Исходный текст:
- - - - -

Сосредоточившись на производстве и использовании машин, что разительно отличалось от примитивной добычи сырья или сельского хозяйства, промышленные капиталисты, как им казалось, открыли формулу потенциально бесконечного увеличения богатства. Индустриальное развитие привлекало легкой добычей прибавочной стоимости, родился фетиш индустриального капитала. Выше мы распознали ограниченный характер функциональности машин в буржуазной экономической системе.
До нынешнего момента капитал регулярно возвращается к протекционистским методам защиты национальной промышленности. Эрик С. Райнерт, автор книги «Как богатые страны стали богатыми, и почему бедные страны остаются бедными», предлагает государственное регулирование импорта и экспорта с акцентированием на местном машинном производстве. Умная нация, по его словам, обязана умело интегрироваться в инновационные циклы, шагая к более сложным и высокотехнологическим изобретениям. В первой фазе, чтобы не мешать локальной индустрии, импорт должен быть отфильтрован высокими налогами на зарубежные промышленные товары и низкими на ввозимое сырье, отсутствующее в данной стране. В следующей фазе местное промышленное производство становится более развитым, рынок освобождается, а предприятия низшей ступени кочуют в менее развитые страны.
Следует отметить искреннее сочувствие автора к бедным нациям, однако его программа развития упрощает картину мирового разделения труда и действительный потенциал машин. Он приводит в пример восхождение передовых европейских и азиатских стран, но упускает, что их ранний протекционизм служит первоначальному накоплению капитала и переходу к фазе реального подчинения труда капиталу, то есть экспроприацией сельского производителя и усиленной эксплуатацией свободного работника. С замедлением пролетаризации мелких собственников и экономического роста капитал пользуется торговыми и производительными преимуществами на чужой земле. Никакая из наций не может взойти на промышленный Олимп, не экспортируя в менее развитые страны товары и капитал. Перенасыщенность местного рынка всегда означает невозможность реализации товара с сохранением нормы прибыли на прежнем уровне. Это дает толчок для колониализма и империализма. Дешевые товары обретают преимущество на рынках стран, где местное производство развито слабее. Современное национальное угнетение берет начало именно здесь. Если какая-то нация сосредотачивается на производстве и экспорте примитивного сырья, то это обусловлено тем, что местные товары в других отраслях получаются дороже импортируемых. Если более развитая нация переносит производство какого-либо товара на территорию менее развитой страны, то интерес экспортируемого капитала в том, чтобы на пути своего развития вторая нация не обогнала первую в производстве этого товара. В ход идут политические и военные меры. В таком пересечении наций на разных ступенях развития и происходит международное разделение труда и раздел рынков.
Высокий порог для экспорта промышленных товаров из новых т.н. развивающихся стран заставляет местный капитал обращаться к иным мерам против падения нормы прибыли: развал индустриальных производительных сил и рост паразитических средних классов. Дэнни Родрик называет это «преждевременной деиндустриализацией», так как менее развитая нация еще не достигла высот наиболее развитых стран, но уже наращивает сектор услуг. Предлагаемое им лекарство все то же — умная индустриализация. Защитники протекционизма склонны видеть недостаток, где угодно, только не в противоречивой сущности промышленного капитала.

- - - - -

Исходные данные:
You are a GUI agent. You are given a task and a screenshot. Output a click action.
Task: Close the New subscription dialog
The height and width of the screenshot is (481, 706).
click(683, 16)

- - - - -

Описание задания:
Перепишите дословно отрывок из текста о протекционизме: начните с фрагмента, содержащего слова «Сосредоточившись на производстве», и остановитесь после слов «буржуазной экономической системе.».

Ответ на задание:
Сосредоточившись на производстве и использовании машин, что разительно отличалось от примитивной добычи сырья или сельского хозяйства, промышленные капиталисты, как им казалось, открыли формулу потенциально бесконечного увеличения богатства. Индустриальное развитие привлекало легкой добычей прибавочной стоимости, родился фетиш индустриального капитала. Выше мы распознали ограниченный характер функциональности машин в буржуазной экономической системе.